(Texto fornecido):
★ ★ ★ ★ ★

Temer parece ter esgotado prazo inicial de carência com que contava. Tudo indica que está consciente dessa dificuldade
Desde
que assumiu a Presidência da República, há 90 dias, Michel Temer tem
sido criticado pela complacência com que vem acomodando iniciativas na
contramão do esforço de ajuste fiscal que hoje se faz necessário. De
início, não faltava quem estivesse pronto a atribuir sua suposta falta
de firmeza à interinidade do seu mandato. E até quem louvasse a forma
pragmática com que ele sabia evitar confrontos com o Congresso. Mas, a
esta altura, a racionalização da sua complacência vem se tornando cada
vez mais difícil.
Entre os que conseguem perceber com nitidez as
reais proporções da crise fiscal que enfrenta o país, Temer já parece
ter esgotado o prazo inicial de carência com que contava. Tudo indica
que o próprio presidente está plenamente consciente dessa dificuldade. E
não esconde suas preocupações com a perda de credibilidade que poderá
ter de enfrentar. A melhor evidência disso é o estranho artigo, em tom
defensivo, que Temer publicou no “Estado de S.Paulo” de 9 de agosto, sob
o título “A democracia” .
O que aflige o presidente, no artigo, é
que seu governo esteja sendo acusado de ter recuado na renegociação das
dívidas dos estados com a União. Sua linha de defesa é lamentar a
“vocação centralizadora e autoritária” da cultura política brasileira,
que estaria por trás da presunção equivocada de que, “ao mandar projeto
ao Legislativo e ajustar seus termos”, o governo estaria recuando. O
presidente sugere que não mostrar flexibilidade seria próprio do
autoritarismo, da falta de diálogo e de democracia. Afirma que gestos
autoritários são incompatíveis com sua formação democrática. Que sua
escolha já foi feita. E que cabe aos que criticam o governo, com alusões
a “recuos”, escolher a via do autoritarismo.
Tendo se permitido
desabafo tão descabido, é importante que o presidente seja capaz de se
livrar da postura defensiva e equivocada a que se agarrou no artigo,
para que possa entender com clareza a gravidade do processo de
desestruturação que voltou a se abater sobre o federalismo fiscal
brasileiro. Só assim poderá perceber que a reversão desse
processo deverá exigir da esfera federal postura bem mais firme do que a
que seu governo parece disposto a assumir. E que tal postura nada tem a
ver com autoritarismo. É tão somente a chave para a mobilização das
forças democráticas do país para a penosa tarefa de reconstrução do
federalismo fiscal brasileiro.

★ ★ ★ ★ ★

(Problemas a resolver):
1 – Relacione todos os trechos que aparecem entre aspas no texto sobre Temer, na ordem em que surgem.
2 – Reproduza fielmente a parte do texto sobre Temer que começa nas palavras que contêm "O que aflige" e termina logo após "via do autoritarismo.".

(Dados brutos):

★ ★ ★ ★ ★

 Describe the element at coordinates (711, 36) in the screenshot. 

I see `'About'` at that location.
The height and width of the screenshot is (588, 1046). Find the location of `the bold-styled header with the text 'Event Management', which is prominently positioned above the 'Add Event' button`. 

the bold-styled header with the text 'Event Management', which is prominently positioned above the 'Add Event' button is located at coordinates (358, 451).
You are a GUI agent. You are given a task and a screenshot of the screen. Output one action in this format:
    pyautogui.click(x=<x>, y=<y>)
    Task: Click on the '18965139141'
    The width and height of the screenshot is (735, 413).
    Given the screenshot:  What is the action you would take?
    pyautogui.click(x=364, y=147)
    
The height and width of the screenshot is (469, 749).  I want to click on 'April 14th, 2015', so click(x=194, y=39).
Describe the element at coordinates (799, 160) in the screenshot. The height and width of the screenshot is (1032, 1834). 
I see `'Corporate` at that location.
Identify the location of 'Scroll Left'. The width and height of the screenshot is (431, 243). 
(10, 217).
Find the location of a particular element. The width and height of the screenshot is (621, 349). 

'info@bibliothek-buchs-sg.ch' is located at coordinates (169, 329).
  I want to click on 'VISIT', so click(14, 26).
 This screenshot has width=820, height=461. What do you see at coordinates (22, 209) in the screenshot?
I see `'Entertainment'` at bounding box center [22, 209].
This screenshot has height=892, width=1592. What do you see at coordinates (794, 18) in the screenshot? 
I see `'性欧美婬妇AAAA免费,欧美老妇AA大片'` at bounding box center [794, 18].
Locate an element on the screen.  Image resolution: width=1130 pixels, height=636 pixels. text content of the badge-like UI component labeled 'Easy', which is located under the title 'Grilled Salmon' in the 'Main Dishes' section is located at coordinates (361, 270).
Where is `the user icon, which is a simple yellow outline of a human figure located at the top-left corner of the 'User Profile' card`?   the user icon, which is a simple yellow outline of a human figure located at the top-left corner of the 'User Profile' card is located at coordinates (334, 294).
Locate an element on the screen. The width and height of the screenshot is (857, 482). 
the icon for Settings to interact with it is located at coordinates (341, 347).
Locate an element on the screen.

★ ★ ★ ★ ★

(Resultados em ordem):
1 –
- Estado de S.Paulo
- A democracia
- vocação centralizadora e autoritária
- ao mandar projeto ao Legislativo e ajustar seus termos
- recuos

2 –
O que aflige o presidente, no artigo, é
que seu governo esteja sendo acusado de ter recuado na renegociação das
dívidas dos estados com a União. Sua linha de defesa é lamentar a
“vocação centralizadora e autoritária” da cultura política brasileira,
que estaria por trás da presunção equivocada de que, “ao mandar projeto
ao Legislativo e ajustar seus termos”, o governo estaria recuando. O
presidente sugere que não mostrar flexibilidade seria próprio do
autoritarismo, da falta de diálogo e de democracia. Afirma que gestos
autoritários são incompatíveis com sua formação democrática. Que sua
escolha já foi feita. E que cabe aos que criticam o governo, com alusões
a “recuos”, escolher a via do autoritarismo.